Du coup, sous le drapeau idéologique de l’intérêt national, le souverainisme, ou conservatisme, exprime en fait et ni plus ni moins que les intérêts de propriétaires qui cherchent à transformer leurs revenus en rentes en se protégeant de la concurrence internationale.
 
« Trompe-le-clown », « Giorginetta-Mélodie », « Janvier-Millde-&-1 », « Or-Bahn » à l’étranger, « Sahara-Knif-Faux », « Bordel-là » et même « Pruneaux-Re-taille-Haut » chez nous, tous ces responsables politiques joignent aujourd’hui le cheval du libéralisme à la charrette du souverainisme, de la protection nationale et de la lutte contre l’immigration et personne ne semble véritablement s’étonner de ce nouvel attelage.
Surtout personne ne s’interroger sur les forces idéologiques qui se cachent derrière, ce qui est probablement plus grave…
 
Ainsi, nombre de ces dirigeants conservateurs évoquent des points communs avec le libéralisme, voire une complémentarité nécessaire. Par exemple, pour « Pruneaux-Re-Taille-Haut », « le libéralisme authentique ne va pas sans un conservatisme assumé ».
Oh que voilà le bel oxymore !
Certes, partout dans le monde occidental, la droâte souverainiste incorpore dans son programme le principe libéral de l’abaissement de la fiscalité sur les revenus du travail et du capital, ainsi que l’allègement de la réglementation administrative, mais, pour les vrais libéraux de naissance, ce qui veulent rester libres, le combat contre la taxation et l’étouffoir des normes n’est pas destiné à protéger les intérêts corporatistes des propriétaires de ressources comme c’est actuellement le cas. Il s’inscrit à l’intérieur d’un ensemble plus large, profondément étranger à la droâte souverainiste, qui est le respect de la liberté, politique, économique, commerciale et même philosophique et de la compétition internationale.
 
Pour ceux qui savent lire – uniquement ceux-là – il est souhaitable de relire Adam Smith, Frédéric Bastiat ou Friedrich Hayek pour comprendre que la liberté défendue par le libéralisme est celle d’entrer sur le terrain du marché pour essayer de gagner le match de la concurrence. Pas celle de s’en affranchir en empêchant des adversaires de participer à la compétition.

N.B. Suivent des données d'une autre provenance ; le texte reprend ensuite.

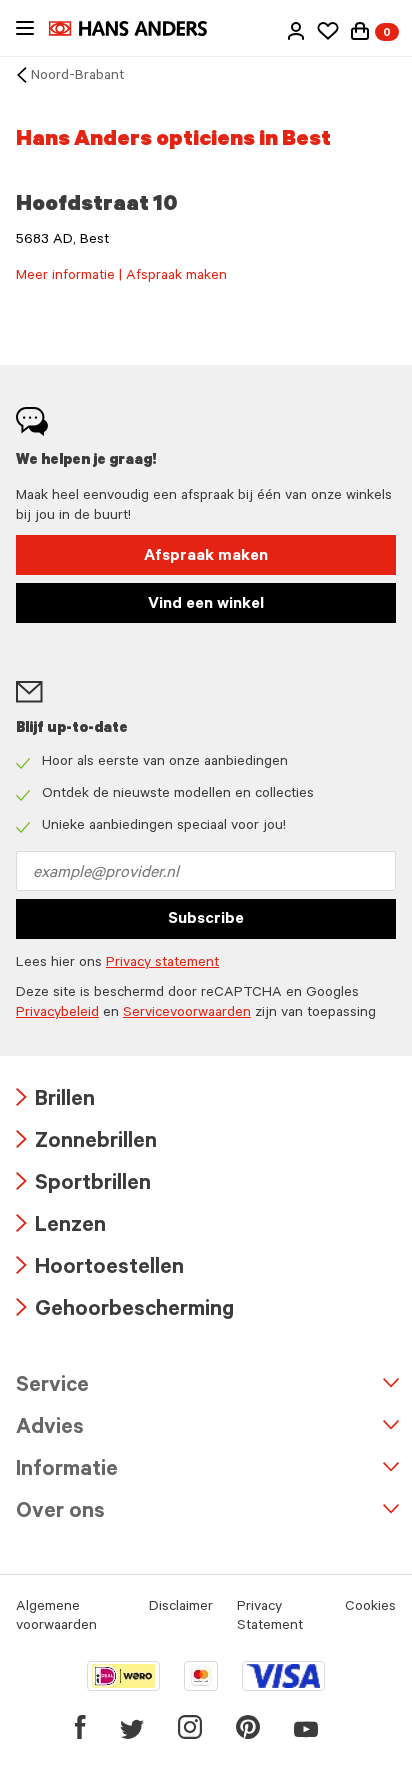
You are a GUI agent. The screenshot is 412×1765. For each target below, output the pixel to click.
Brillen (55, 1101)
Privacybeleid (57, 1014)
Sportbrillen (83, 1185)
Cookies (370, 1608)
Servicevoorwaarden (187, 1014)
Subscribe (206, 920)
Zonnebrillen (86, 1143)
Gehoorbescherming (125, 1311)
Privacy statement (162, 964)
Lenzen (61, 1227)
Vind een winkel (206, 605)
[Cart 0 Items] (360, 31)
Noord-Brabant (77, 77)
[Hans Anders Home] (138, 28)
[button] (296, 31)
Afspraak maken (206, 557)
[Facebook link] (80, 1727)
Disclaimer (181, 1608)
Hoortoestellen (100, 1269)
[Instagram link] (190, 1727)
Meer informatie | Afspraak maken (121, 277)
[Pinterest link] (248, 1727)
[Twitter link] (132, 1727)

Un libéralisme qualifié de « national », protégé par les douves du protectionnisme et des barrières tarifaires, comme le défend « Trompe-le-clown », est peut-être une nécessité pour protéger les « acquis » de quelques-uns, mais c’est un point de vue parfaitement contradictoire, car il revient à définir administrativement les frontières du marché et à permettre à certains capitalistes et salariés nationaux de transformer leurs revenus en rentes, au détriment d’autres producteurs domestiques et extérieurs.
Et tant pis pour les consommateurs, qui sont d’ailleurs les mêmes : Schizophrénie en perspective…
 
Le libéralisme ne défend aucun privilèges et privilégiés : Il défend seulement les créateurs de valeurs.
Il ne défend pas les intérêts d’acteurs domestiques, il défend les intérêts des citoyens du monde.
Le libéralisme n’a jamais été pro-business, il est d’abord et avant tout pro-consommateur qu’il défend, puisque c’est le consommateur l’arbitre final de toute activité économique !
De plus, le libéralisme ne s’attache à aucune forme de communautarisme, national, racial, familial, syndical, religieux ou autre : Son ADN est constitué par un individualisme affranchi de toute idée de solidarités organiques.
Les discours et « étiquettes » « libérales » que les uns et les autres utilisent pour rester sexy ne servent en fait que d’habillage moral à des systèmes de rentes réservées aux membres de clubs arbitrairement définis par des stéréotypes et protégés par des barrières à l’entrée !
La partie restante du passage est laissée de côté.